Shows unit circle coordinates and reference angle.
Trigonometry is the branch of mathematics relating the angles and side lengths of triangles. The six trigonometric functions — sine, cosine, tangent, and their reciprocals — are the foundation for everything from engineering and physics to signal processing and computer graphics.

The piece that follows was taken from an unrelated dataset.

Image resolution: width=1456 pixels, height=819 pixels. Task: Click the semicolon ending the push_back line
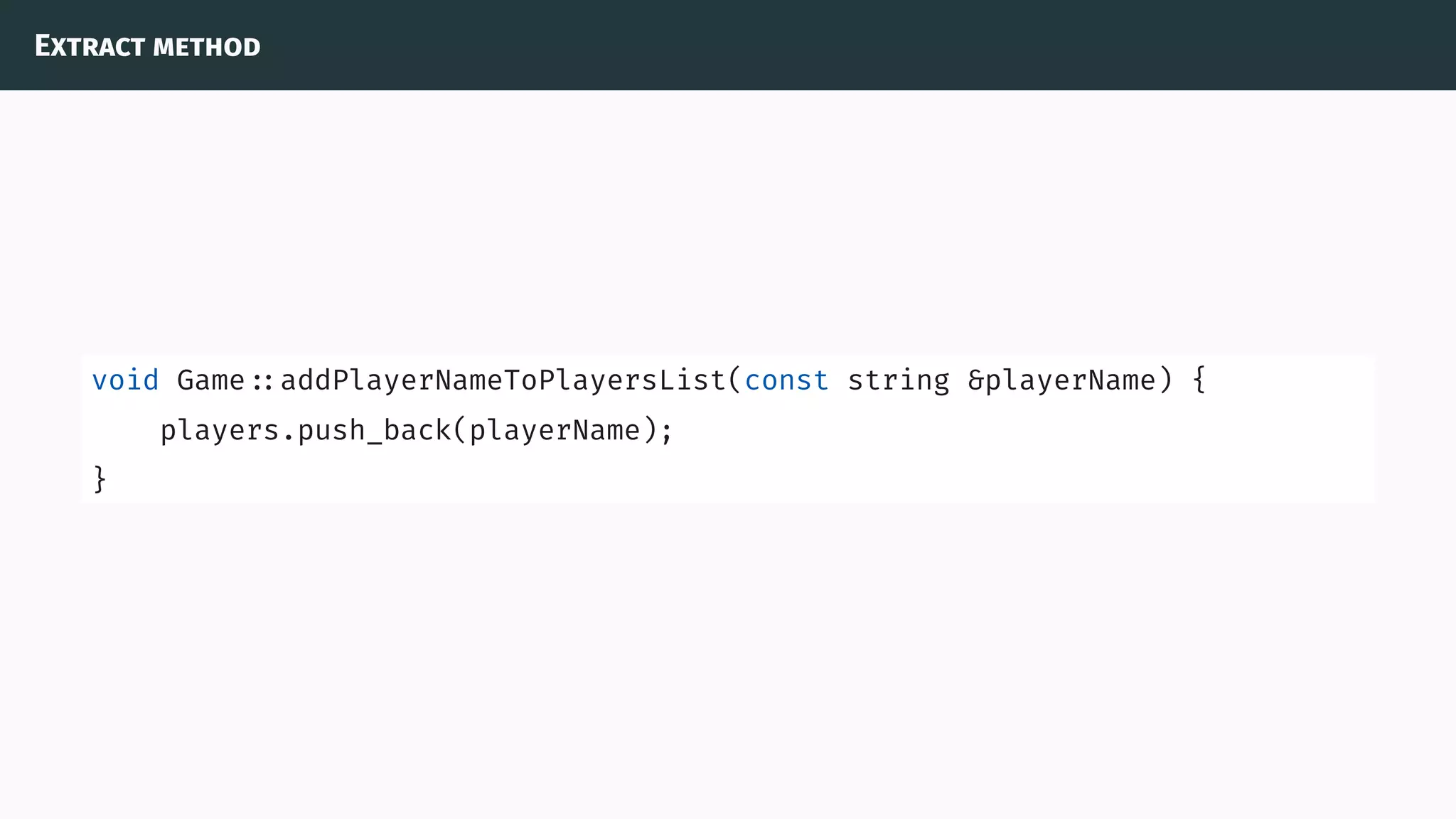pos(666,432)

Primary trigonometric functions (right triangle definition): sin(θ) = Opposite ÷ Hypotenuse cos(θ) = Adjacent ÷ Hypotenuse tan(θ) = Opposite ÷ Adjacent = sin(θ) ÷ cos(θ)
Reciprocal functions: csc(θ) = 1 ÷ sin(θ) (cosecant) sec(θ) = 1 ÷ cos(θ) (secant) cot(θ) = 1 ÷ tan(θ) (cotangent)
Inverse functions (find angle from ratio): θ = arcsin(x) — also written sin⁻¹(x) θ = arccos(x) — also written cos⁻¹(x) θ = arctan(y/x) — also written tan⁻¹(x)
Key identities:
- Pythagorean: sin²(θ) + cos²(θ) = 1
- Angle conversion: Radians = Degrees × π ÷ 180
- Double angle: sin(2θ) = 2sin(θ)cos(θ)
Exact values at common angles:
| Angle | sin | cos | tan |
|---|---|---|---|
| 0° | 0 | 1 | 0 |
| 30° | ½ | √3/2 | 1/√3 |
| 45° | √2/2 | √2/2 | 1 |
| 60° | √3/2 | ½ | √3 |
| 90° | 1 | 0 | undefined |
Worked example — finding a triangle’s missing side: A ladder leans against a wall. The ladder is 5 meters long and makes a 65° angle with the ground.
- Height up the wall = 5 × sin(65°) = 5 × 0.9063 = 4.53 meters
- Distance from wall at base = 5 × cos(65°) = 5 × 0.4226 = 2.11 meters
- Check: 4.53² + 2.11² = 20.52 + 4.45 = 24.97 ≈ 5² = 25 ✓
Real-world applications: Navigation (finding bearing from distance and angle), construction (calculating rafter lengths), physics (resolving force vectors), astronomy (measuring stellar distances via parallax).